Aufgabe 1:
Erklären Sie anhand der Rezension zu Philippe Claudels Roman „Die grauen Seelen“, warum die Straßen in dem Städtchen oft gesperrt sind.
Aufgabe 2:
Wiederholen Sie aus der Rezension zu Philippe Claudels Roman „Die grauen Seelen“ wortgetreu den Abschnitt, der mit den Worten „Mit dem Silberhämmerchen“ beginnt und mit „noch ein Unbekannter.“ endet.
Aufgabe 3:
Führen Sie die Rezension zu Philippe Claudels Roman „Die grauen Seelen“ im Anschluss an ihren letzten Satz weiter.

Lerntext:
_ _ _

Frankfurter Allgemeine Zeitung - Rezension
Frankfurter Allgemeine Zeitung | Besprechung von 27.11.2004

Mit dem Silberhämmerchen
Dunkle Poesie: Philippe Claudels Schlachtengemälde der Seelen

Vor einem Jahr war Philippe Claudels sechster Roman "Die grauen Seelen" die Sensation im französischen Bücherherbst, ein Erfolg gleichermaßen bei Leserschaft und Kritik. Er hielt sich monatelang an der Spitze der Bestsellerliste und wurde mit dem Prix Renaudot ausgezeichnet. Für die Kurzgeschichtensammlung "Les Petites Mécaniques" hatte Claudel im selben Jahr bereits den Prix Goncourt de la Nouvelle bekommen. In Deutschland ist der 1962 geborene Autor dagegen noch ein Unbekannter.

Lothringen ist die Landschaft seines Lebens und seiner Bücher. Ein herbes, regenreiches Land, das bis heute durch die Materialschlachten des Ersten Weltkriegs geprägt ist. Mit denen bekommen wir es auch in "Die grauen Seelen" zu tun. Die "Affäre", wie das zentrale Geschehen genannt wird, ereignet sich 1917 in einer kleinen Stadt im Osten Frankreichs. Nicht weit entfernt verläuft seit Jahren die Front des festgefahrenen Stellungskrieges.

Während dort Hunderttausende gemetzelt werden, gelten im Städtchen noch die Regeln beschaulicher Zivilisation. Gewiß hat man allerhand Beeinträchtigungen durch den Krieg zu ertragen. Das ewige Donnergrollen am Horizont belastet die Nerven; die Straßen sind oft gesperrt, weil wieder Truppentransporte durchziehen. Die vielen jungen Männer, die hier letzte unbändige Tage verleben, bevor es zum Sterben an die Front geht, haben die Prostitution eingeschleppt; und vor allem ist die Stadt ein Auffanglager für Verwundete. Hospitalgeruch weht durch die Straßen. Die ersten Kriegsversehrten werden von den Einwohnern noch bemitleidet, gepflegt, besucht, beschenkt. Dann tritt Gewöhnung ein. "Sie ekelten uns sogar ein wenig . . . Wir nahmen ihnen übel, daß sie uns ihre Verbände, ihre fehlenden Beine und Nasen, ihre kaum verheilten Schädel und schiefen Mäuler vorzeigten."

_ _ _

Einträge:
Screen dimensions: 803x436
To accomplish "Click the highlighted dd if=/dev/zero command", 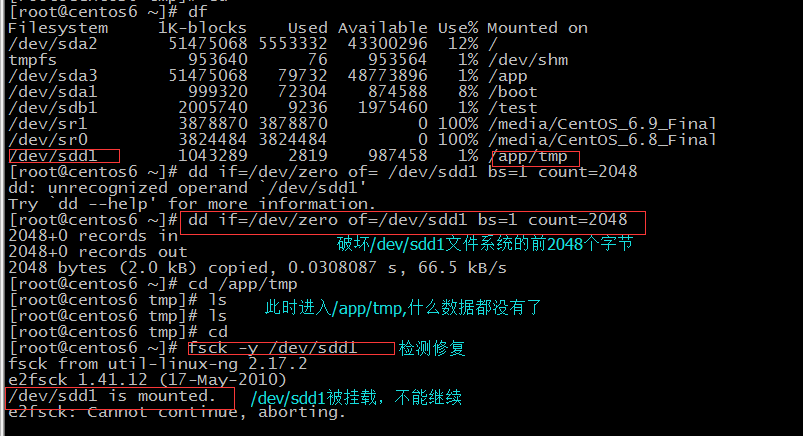I will (x=413, y=223).
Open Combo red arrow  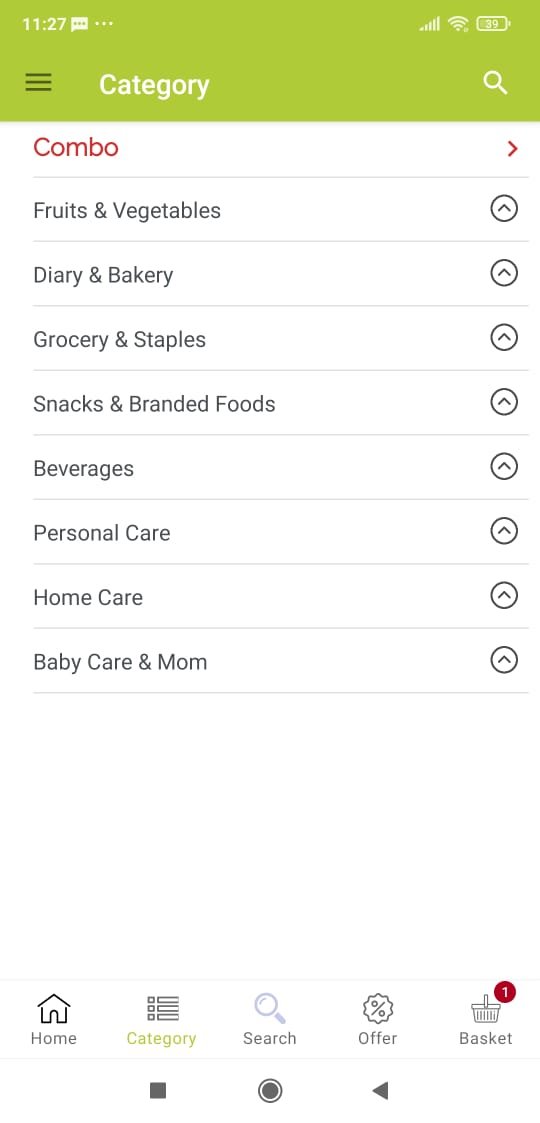click(512, 149)
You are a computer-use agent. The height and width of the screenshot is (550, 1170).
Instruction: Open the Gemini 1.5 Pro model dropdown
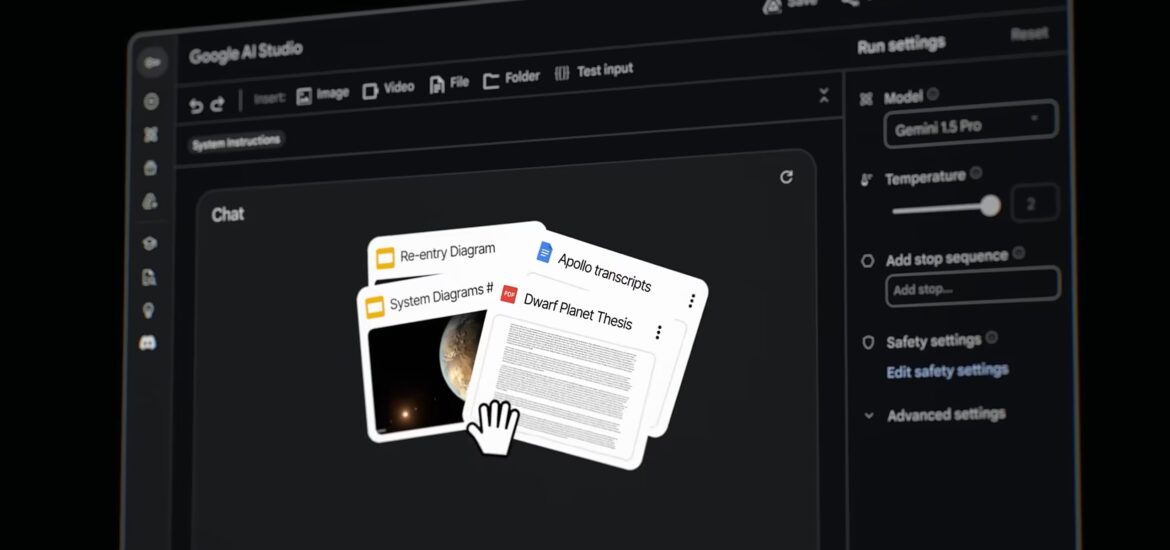[969, 125]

_ _ _

Ausgabe 1:
Die Straßen sind oft gesperrt, weil wieder Truppentransporte durchziehen.

Ausgabe 2:
Mit dem Silberhämmerchen
Dunkle Poesie: Philippe Claudels Schlachtengemälde der Seelen

Vor einem Jahr war Philippe Claudels sechster Roman "Die grauen Seelen" die Sensation im französischen Bücherherbst, ein Erfolg gleichermaßen bei Leserschaft und Kritik. Er hielt sich monatelang an der Spitze der Bestsellerliste und wurde mit dem Prix Renaudot ausgezeichnet. Für die Kurzgeschichtensammlung "Les Petites Mécaniques" hatte Claudel im selben Jahr bereits den Prix Goncourt de la Nouvelle bekommen. In Deutschland ist der 1962 geborene Autor dagegen noch ein Unbekannter.

Ausgabe 3:
Aber sonst geht im Städtchen alles seinen anständigen Gang. Bis eines Tages die Leiche eines zehnjährigen Mädchens im Flüßchen schwimmt und der Versuch, am Rand des Abgrundes die Normalität aufrechtzuerhalten, durchkreuzt wird. Eine panische Suche nach dem Täter beginnt. Aber wie soll über ein einzelnes Verbrechen geurteilt werden, wenn hinter dem nächsten Hügel die große Lizenz zum Töten gilt?

Dem zuständigen Richter Mierck sind solche Skrupel fremd. Er ist ein Mann, der bei jedem seiner Auftritte wie eine Genußmaschine Nahrung in sich hineinschaufelt, als müßte das Urteil in den Därmen gefunden werden. Schon angesichts der Mädchenleiche überfällt ihn der Heißhunger nach weichgekochten Eiern, die er sich sogleich von den Einsatzkräften herbeischaffen läßt und am Tatort verzehrt, indem er sie mit einem "winzigen, ziselierten Silberhämmerchen" aufschlägt, das er für solche Fälle eigens mit sich führt. Dieser Richter ist die schwarze Karikatur eines sadistischen Juristen, dem es nicht schwerfällt, Schuldige ausfindig zu machen. Während eines Gelages werden zwei Deserteure mit allem anderen als rechtsstaatlichen Mitteln geständig gemacht - hatten sie doch sowieso mit der Todesstrafe zu rechnen.

Die Geschichte des Mordes und seiner Hintergründe verzweigt sich, denn in jenem Unglücksjahr ereignen sich noch andere überraschende Todesfälle. Die schöne Lehrerin Lysia Verhareine erhängt sich scheinbar ohne Grund, und eine junge Frau verblutet bei der Geburt ihres ersten Kindes, weil ihr Mann - es handelt sich um niemand anderen als den Erzähler - nicht rechtzeitig zu ihr kommen und sie in die Klinik bringen kann: Straßensperrung wegen dringender Truppentransporte. Statt dessen hockt er, der Erzähler, unterwegs mit einem Geistlichen zusammen, ißt Käse, trinkt Wein und unterhält sich angeregt über Blumen - "der schönste Beweis der Existenz Gottes, falls einer nötig wäre", findet der Pfarrer.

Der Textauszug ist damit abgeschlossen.